My Measurement Protocol

Step 1: Define What "Fast" Means

Before measuring, I define the target. "Make it faster" isn't a goal. "Feed loads in under 1 second at p50 on mid-range devices" is a goal.

Step 2: Measure the Current State

I use Android Profiler for CPU and memory, Perfetto for system-level traces, and custom timing logs for specific code paths.

object PerfTrace {
    fun <T> measure(label: String, block: () -> T): T {
        val start = System.nanoTime()
        val result = block()
        val elapsed = (System.nanoTime() - start) / 1_000_000.0
        logger.log("PERF [$label]: ${elapsed}ms")
        return result
    }
}
 
// Usage
val feed = PerfTrace.measure("feed_load") {
    repository.getFeed()
}

Step 3: Find the Bottleneck

Sort by time spent. The biggest number is where you start. Not the code that looks ugly. Not the code you're most familiar with. The code that takes the most time.

Step 4: Optimize the Bottleneck

Make one change. Measure again. Compare. If the number didn't move, revert and try something else.

Step 5: Verify You Didn't Break Anything

Performance optimizations frequently introduce bugs. Caching stale data. Deferring work that was actually needed immediately. Parallelizing operations that had ordering dependencies. After every optimization, I verify correctness, not just speed.

Measurements That Matter

p50 vs p99. The median tells you the typical experience. The 99th percentile tells you the worst experience. If your p50 is 200ms but your p99 is 3 seconds, 1 in 100 users is having a terrible time.

Cold start vs warm start.
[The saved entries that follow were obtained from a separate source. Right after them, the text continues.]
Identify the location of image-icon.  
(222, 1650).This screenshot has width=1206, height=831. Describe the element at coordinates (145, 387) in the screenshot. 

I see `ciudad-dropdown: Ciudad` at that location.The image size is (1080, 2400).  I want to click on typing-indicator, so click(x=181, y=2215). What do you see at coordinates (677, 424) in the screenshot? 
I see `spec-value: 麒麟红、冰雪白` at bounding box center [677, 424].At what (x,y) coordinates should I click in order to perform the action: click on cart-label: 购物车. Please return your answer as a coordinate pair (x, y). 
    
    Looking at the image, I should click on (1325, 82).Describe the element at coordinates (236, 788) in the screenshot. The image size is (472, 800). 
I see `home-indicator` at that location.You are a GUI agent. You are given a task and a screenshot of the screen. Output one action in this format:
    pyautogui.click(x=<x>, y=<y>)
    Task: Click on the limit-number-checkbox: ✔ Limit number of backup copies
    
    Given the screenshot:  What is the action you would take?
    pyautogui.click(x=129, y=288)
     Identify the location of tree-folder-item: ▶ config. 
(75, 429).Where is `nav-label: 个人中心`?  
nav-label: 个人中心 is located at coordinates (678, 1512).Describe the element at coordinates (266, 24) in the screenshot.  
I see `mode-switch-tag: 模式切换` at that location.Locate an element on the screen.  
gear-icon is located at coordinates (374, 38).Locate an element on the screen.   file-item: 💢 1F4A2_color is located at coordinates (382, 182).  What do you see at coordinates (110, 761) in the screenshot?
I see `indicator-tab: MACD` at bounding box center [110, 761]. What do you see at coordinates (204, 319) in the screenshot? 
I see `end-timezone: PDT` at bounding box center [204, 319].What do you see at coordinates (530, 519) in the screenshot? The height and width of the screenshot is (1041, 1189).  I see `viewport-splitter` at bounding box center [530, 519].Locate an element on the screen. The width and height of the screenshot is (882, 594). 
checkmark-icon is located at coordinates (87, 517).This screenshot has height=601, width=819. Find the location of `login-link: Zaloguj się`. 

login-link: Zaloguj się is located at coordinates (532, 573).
The first load after app launch is always slower (class loading, cache misses, DI initialization). Measure both separately.

Low-end vs high-end devices. A Pixel 9 with 12GB RAM hides problems that a $150 phone with 3GB RAM makes painfully visible.

Under memory pressure. Your app performs differently when the OS is actively reclaiming memory. Test with other apps consuming resources in the background.

The Optimization I'm Most Proud Of

The one where I measured, found the bottleneck, and the fix was deleting code. We had a "performance optimization" from years earlier that pre-computed and cached layout measurements. The cache had grown to 15MB of data that was stale 90% of the time. Removing the cache made the app faster because it eliminated cache lookup overhead and reduced memory pressure.

The previous engineer's intuition was that caching would help. It did, briefly. Then the data grew, the cache hit rate dropped, and the "optimization" became the problem.

That's why you measure. Not once. Continuously.